# lines on my monitor...



## yodaddi (Jan 19, 2004)

i figured if i just purchased another monitor these vertical lines will go away. also, i updated my ATI Radeon drivers and that too isn't working that much. what could cause this all of a sudden? 

i run an antivirus (BitDefender) and spyware (Spyware Doctor) in the background. so i'm assuming it can't me anything malicious. could it be my graphics card? this Dell PC is about 3-4 yrs old. 

Could it also be that it may need another Ram chip. currently i'm running 512mb Ram along w/ two hard drives (200GB and 300 Gb) for storage. i had defrag my drives not too long ago so i might do that, hopefully that can make a difference

if you have any ideas please let me know. thx.


----------



## kiwiguy (Aug 17, 2003)

Describe the lines, also what type of monitor (CRT or LCD)?

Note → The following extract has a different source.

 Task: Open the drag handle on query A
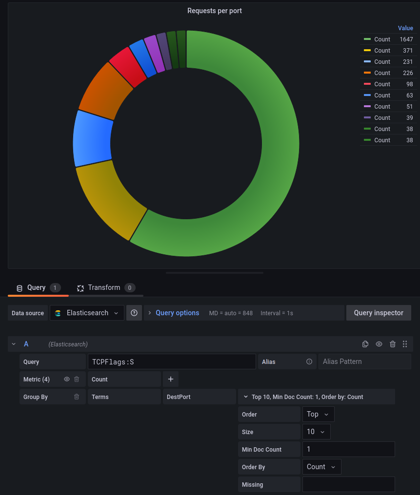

Unfortunately the forum prohibits us from mind reading, so we have to rely on complete descriptions or posting of a screen capture image.

If you post a screenshot and we get to see them, then its the graphics card or video memory. If we do not see them in a screen capture, then it's your monitor.


----------



## yodaddi (Jan 19, 2004)

kiwiguy said:


> Describe the lines, also what type of monitor (CRT or LCD)?
> 
> Unfortunately the forum prohibits us from mind reading, so we have to rely on complete descriptions or posting of a screen capture image.
> 
> If you post a screenshot and we get to see them, then its the graphics card or video memory. If we do not see them in a screen capture, then it's your monitor.


here's a pic i took of it the other day. hope it helps to understand what i'm going thru.










plus, after i installed the updated drivers and i log onto the internet (via Firefox/ IE7) i'm not able to scroll up or down quickly. it studders going up or down. i appreciat your help.


----------



## kiwiguy (Aug 17, 2003)

A camera picture is not a screen capture.

Pressing PrtScn and pasting the image into any image editor, saving as a .jpg image and uploading to this site would allow us to see if its in the card or the monitor as explained.

But it looks more like a video card problem to me from the camera view, it's just that without the screen capture (which takes the image direct from the video card only) we cannot be sure..


----------



## yodaddi (Jan 19, 2004)

kiwiguy said:


> A camera picture is not a screen capture.
> 
> Pressing PrtScn and pasting the image into any image editor, saving as a .jpg image and uploading to this site would allow us to see if its in the card or the monitor as explained.
> 
> But it looks more like a video card problem to me from the camera view, it's just that without the screen capture (which takes the image direct from the video card only) we cannot be sure..


ok, i hope i uploaded the pic from my pc correctly. hope this helps. thx


----------



## sturge (Nov 8, 2006)

That's an overheated or burned video card. I've seen it many times. I'd first check to ensure the fan on the card is spinning freely while the system is off, then turn it on to ensure is also spins while powered. Check that there is no dirt/dust clogging the fins of the heatsink. If all this checks out, you need a new video card.


----------



## yodaddi (Jan 19, 2004)

thx guys, i sorta fixed it. i just air-dusted the dust off around the fan real good and now it's looking clear. BUT, ever since i installed the newest ATI catalyst control program, i'm unable to scroll up/down smoothly when i'm on the internet. it goes slow. any ideas? i'm going to start a new topic on this. thx again.


----------



## bonk (Sep 8, 2005)

Try rolling back the Ati driver in Device Manager and see how it works....the newest drivers are not always the best ones.


----------



## yodaddi (Jan 19, 2004)

bonk said:


> Try rolling back the Ati driver in Device Manager and see how it works....the newest drivers are not always the best ones.


is it safe to do this?


----------



## bonk (Sep 8, 2005)

You had a driver installed and you went to a site and got the latest one and installed it...correct?

So when you use rollback it just reverts back to the driver before you updated it


----------



## yodaddi (Jan 19, 2004)

yes i did. ok, thx.


----------



## bonk (Sep 8, 2005)

Try that and see what difference it makes ....let us know the outcome.


----------